As the industry continues to evolve, the integration of digital tools like the Time Out of Refrigeration (TOR) system will help CDMOs and pharmaceutical companies digitally keep track of these sensitive biologics when they are removed from refrigeration.PCI Pharma Services
Looking ahead, PCI is expanding its capacity to meet the growing demand for drug-device combination products, as well as biologics that require refrigeration. With new facilities in Rockford, Illinois, as well as in Ireland set to open in 2026, the company is poised to lead in the assembly of syringes, auto-injectors, and pen assemblies.
"We still do a lot of work in traditional solid oral doses, powders, blisters and bottles… but we see outsized activity growth in the self-injection space, particularly drug-device combination products such as prefilled syringes and those with needle safety devices, assembly of autoinjectors, pens and even on-body wearable devices,” says Schroeder. “This is a very significant investment for PCI, allowing us to stay ahead of market demands."
As the industry continues to evolve, the integration of digital tools like the Time Out of Refrigeration system will help CDMOs and pharmaceutical companies digitally keep track of these sensitive biologics when they are removed from refrigeration. And reliance upon other tools that allow these companies to serialize and aggregate their products for accurate data and enhanced product safety will likely rise, as will tools like AI and data analytics that help companies make sense of the data these new technologies provide.

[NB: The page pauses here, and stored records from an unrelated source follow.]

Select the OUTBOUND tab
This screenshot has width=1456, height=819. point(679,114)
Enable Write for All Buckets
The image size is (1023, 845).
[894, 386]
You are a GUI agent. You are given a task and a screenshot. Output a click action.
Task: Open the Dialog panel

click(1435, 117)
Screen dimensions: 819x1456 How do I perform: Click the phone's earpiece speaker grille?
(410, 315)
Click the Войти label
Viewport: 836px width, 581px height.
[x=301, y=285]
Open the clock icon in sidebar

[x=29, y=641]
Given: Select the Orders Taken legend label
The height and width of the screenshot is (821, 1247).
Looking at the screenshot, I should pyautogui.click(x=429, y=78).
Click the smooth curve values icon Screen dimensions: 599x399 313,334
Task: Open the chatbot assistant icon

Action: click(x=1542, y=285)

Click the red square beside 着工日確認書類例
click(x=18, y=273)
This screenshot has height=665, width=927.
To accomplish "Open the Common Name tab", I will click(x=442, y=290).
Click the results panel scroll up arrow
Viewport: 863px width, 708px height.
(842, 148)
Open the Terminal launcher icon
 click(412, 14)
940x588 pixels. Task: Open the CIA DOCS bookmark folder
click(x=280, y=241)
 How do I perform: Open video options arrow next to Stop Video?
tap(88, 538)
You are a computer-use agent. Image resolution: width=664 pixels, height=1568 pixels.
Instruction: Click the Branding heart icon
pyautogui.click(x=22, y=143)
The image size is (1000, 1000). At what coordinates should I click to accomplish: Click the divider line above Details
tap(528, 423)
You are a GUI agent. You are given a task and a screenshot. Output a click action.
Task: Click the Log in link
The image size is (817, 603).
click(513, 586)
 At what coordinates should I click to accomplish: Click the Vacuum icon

“We’re at an exciting frontier of digital applications, whether it's AI or other tools that help capture and analyze manufacturing and supply chain data to allow more informed decisions about downtime, scrap or other important aspects along the pharma value chain. Right now, there are ample transformative digital tools coming into play that I think are going to really galvanize this industry, including several from our colleagues at Antares Vision Group,” says Schroeder.